Improving the Performance of Solution−Processed Quantum Dot Light−Emitting Diodes via a HfO(x) Interfacial Layer

One of the major obstacles in the way of high−performance quantum dot light−emitting diodes (QLEDs) is the charge imbalance arising from more efficient electron injection into the emission layer than the hole injection. In previous studies, a balanced charge injection was often achieved by lowering the electron injection efficiency; however, high performance next−generation QLEDs require the hole injection efficiency to be enhanced to the level of electron injection efficiency. Here, we introduce a solution−processed HfO(x) layer for the enhanced hole injection efficiency.

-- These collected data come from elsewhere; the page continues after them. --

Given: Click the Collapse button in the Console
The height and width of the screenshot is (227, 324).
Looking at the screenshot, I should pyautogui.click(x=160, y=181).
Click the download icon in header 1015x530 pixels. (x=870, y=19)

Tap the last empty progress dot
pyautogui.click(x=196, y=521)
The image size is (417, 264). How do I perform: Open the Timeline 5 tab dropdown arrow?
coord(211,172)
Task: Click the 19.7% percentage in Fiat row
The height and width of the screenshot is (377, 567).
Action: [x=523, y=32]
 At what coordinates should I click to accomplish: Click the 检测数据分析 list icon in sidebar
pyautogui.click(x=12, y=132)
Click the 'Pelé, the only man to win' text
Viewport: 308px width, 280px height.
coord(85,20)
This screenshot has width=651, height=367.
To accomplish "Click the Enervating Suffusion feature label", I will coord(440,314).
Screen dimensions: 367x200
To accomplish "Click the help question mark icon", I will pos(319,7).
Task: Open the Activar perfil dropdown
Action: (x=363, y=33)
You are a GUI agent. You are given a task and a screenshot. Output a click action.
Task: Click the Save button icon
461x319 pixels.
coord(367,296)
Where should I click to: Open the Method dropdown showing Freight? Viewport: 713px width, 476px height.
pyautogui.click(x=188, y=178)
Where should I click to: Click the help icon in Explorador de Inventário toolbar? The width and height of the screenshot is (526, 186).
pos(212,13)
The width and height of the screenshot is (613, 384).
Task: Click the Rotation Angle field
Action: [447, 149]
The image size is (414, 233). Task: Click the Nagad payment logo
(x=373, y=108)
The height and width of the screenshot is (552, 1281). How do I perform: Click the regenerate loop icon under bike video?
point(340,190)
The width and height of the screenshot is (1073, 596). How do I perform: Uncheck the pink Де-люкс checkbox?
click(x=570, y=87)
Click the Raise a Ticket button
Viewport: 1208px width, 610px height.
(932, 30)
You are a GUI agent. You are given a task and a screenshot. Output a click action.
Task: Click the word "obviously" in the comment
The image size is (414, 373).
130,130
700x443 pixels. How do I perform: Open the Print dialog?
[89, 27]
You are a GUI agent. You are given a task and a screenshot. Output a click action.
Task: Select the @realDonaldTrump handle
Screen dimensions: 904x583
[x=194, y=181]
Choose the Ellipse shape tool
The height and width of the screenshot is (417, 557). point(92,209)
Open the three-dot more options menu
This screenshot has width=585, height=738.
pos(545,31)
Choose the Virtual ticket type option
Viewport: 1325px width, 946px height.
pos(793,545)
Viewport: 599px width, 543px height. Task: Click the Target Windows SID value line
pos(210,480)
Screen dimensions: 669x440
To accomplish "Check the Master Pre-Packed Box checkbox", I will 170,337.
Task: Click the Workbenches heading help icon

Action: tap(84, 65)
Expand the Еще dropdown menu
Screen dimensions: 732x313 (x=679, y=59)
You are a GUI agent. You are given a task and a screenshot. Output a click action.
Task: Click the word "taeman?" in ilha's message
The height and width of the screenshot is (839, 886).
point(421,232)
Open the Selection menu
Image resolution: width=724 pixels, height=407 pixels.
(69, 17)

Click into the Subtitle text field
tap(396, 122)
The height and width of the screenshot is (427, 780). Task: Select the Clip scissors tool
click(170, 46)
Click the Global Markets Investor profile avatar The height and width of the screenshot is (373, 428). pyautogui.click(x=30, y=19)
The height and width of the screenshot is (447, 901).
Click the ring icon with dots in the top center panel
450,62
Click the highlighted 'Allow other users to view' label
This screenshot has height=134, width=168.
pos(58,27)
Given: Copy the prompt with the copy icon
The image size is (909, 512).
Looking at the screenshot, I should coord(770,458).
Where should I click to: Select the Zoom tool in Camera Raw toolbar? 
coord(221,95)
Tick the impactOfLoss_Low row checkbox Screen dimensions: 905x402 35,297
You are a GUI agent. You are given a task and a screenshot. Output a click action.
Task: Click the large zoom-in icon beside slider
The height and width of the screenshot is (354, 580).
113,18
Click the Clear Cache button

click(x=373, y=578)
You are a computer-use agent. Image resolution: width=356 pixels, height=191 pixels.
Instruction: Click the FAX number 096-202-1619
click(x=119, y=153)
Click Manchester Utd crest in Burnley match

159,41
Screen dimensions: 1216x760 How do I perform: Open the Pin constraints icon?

A large amount of oxygen vacancies in the HfO(x) films creates gap states that lower the hole injection barrier between the anode and the emission layer, resulting in enhanced light−emitting characteristics. The insertion of the HfO(x) layer increased the luminance of the device to 166,600 cd/m(2), and the current efficiency and external quantum efficiency to 16.6 cd/A and 3.68%, respectively, compared with the values of 63,673 cd/m(2), 7.37 cd/A, and 1.64% for the device without HfO(x) layer. The enhanced light−emitting characteristics of the device were elucidated by X−ray photoelectron, ultra−violet photoelectron, and UV−visible spectroscopy. Our results suggest that the insertion of the HfO(x) layer is a useful method for improving the light−emitting properties of QLEDs.